Seattle approves letting Uber drivers unionize – WKOW 27: Madison, WI Breaking
In a unanimous 8-0 city council vote, Seattle became the first city in the U.S.to allow the unionization of employees for companies like Uber and Lyft.
This afternoon, the Seattle city council unanimously passed a bill that will give drivers the right to collectively bargain.
And on top of that, the city council’s decision will nearly certainly be challenged in the courts. She called the bill “a historic step towards offering collective bargaining rights for otherwise precarious workers”.
That’s where Seattle’s city council has stepped in.
Other drivers have sued Uber for misclassifying them as contractors.
The approved legislation will allow Seattle drivers join a nonprofit that qualifies as a “Driver Representative Organization” (like a union).
Get Me plans to relocate its headquarters from Dallas to Austin in 2016, and Laramy told KXAN plans to expand to the rideshare market were in place well before Uber and Lyft threatened to pull out.
Kitschke argued that the lion’s share of all revenue generated goes to the driver partner, and stays local, adding that out of every dollar spent by a rider, at least 75 percent of the fare is kept by the partner.

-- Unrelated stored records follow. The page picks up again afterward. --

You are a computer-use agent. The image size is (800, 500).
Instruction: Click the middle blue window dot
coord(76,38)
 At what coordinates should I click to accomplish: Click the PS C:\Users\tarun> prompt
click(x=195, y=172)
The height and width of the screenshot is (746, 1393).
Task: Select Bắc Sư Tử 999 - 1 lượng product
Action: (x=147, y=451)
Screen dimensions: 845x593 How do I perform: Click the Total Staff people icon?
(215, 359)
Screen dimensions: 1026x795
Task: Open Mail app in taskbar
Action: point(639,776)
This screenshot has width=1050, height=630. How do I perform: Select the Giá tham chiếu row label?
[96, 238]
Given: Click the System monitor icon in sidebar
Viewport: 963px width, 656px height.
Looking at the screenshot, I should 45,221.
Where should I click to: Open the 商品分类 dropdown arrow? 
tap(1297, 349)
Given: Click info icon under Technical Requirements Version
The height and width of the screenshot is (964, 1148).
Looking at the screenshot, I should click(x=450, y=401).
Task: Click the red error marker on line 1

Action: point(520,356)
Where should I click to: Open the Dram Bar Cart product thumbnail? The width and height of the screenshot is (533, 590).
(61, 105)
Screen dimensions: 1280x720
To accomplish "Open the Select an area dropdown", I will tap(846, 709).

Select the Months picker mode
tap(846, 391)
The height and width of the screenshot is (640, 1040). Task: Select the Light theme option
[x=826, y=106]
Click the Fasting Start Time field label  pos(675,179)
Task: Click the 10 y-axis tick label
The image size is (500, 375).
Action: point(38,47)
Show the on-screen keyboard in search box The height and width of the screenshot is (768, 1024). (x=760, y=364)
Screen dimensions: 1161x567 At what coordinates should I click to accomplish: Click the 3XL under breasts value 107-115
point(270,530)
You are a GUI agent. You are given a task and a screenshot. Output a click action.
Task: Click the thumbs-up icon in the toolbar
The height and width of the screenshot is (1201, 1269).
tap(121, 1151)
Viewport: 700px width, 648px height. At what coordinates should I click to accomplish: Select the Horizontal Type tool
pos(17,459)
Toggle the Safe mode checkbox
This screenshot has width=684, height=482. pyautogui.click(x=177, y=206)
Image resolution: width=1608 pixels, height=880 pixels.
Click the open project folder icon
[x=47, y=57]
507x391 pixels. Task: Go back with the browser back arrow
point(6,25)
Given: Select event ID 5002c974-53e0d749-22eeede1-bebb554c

Mark Warner (D-Va.) and others are warming to the idea of forbearing regulators from cracking down on companies experimenting with ways to provide benefits – though it remains to be seen whether that, or any other federal action on the issue, will come to pass.
If the labor law argument doesn’t hold, the industry could still fight the legislation with antitrust law.
Mayor Ed Murray says he will not sign the bill because of the potential cost to the city, but he won’t veto it so the measure will become law without his signature. Murray wrote that the local collective bargaining process needed to be clarified.
As independent contractors, Uber and Lyft drivers cover the cost of shuttling their passengers around. In a statement, Uber told CBS that its company is about letting drivers be independent with flexible hours, and that half of its drivers are on the road less than 10 hours a week. “They are providing a ride sharing opportunity, part time, no cash changing hands, fully electronic”.
The per-mile fare for Uber and Lyft rides in Seattle is $1.35, a little more than half what it was a couple years ago.
Seattle leaders legalized ride-services in June 2014.
Uber says drivers have flexibility in deciding when they work and how many hours, and many chose to drive to supplement their income.
In a news release dated November 5, Uber’s Texas spokesperson, Debbee Hancock said, “Councilmember Kitchen’s plan would impose 19 Century regulations on 21st Century technology…Uber has improved mobility for half a million people in Austin, but Councilmember Kitchen’s proposal would take Austin backwards and eliminate this reliable transportation option”.
Many drivers in Seattle are immigrants who depend on full-time work, but some make less than minimum wage and lack basic worker rights, such as sick leave and protection from retaliation, O’Brien said. The law underscores much larger questions about the modern workforce – questions like who works for whom, and how independent are independent contractors.
“It is a virtual certainty that the ordinance will be challenged in court if it is enacted”, said Charlotte Garden, an assistant law professor at Seattle University.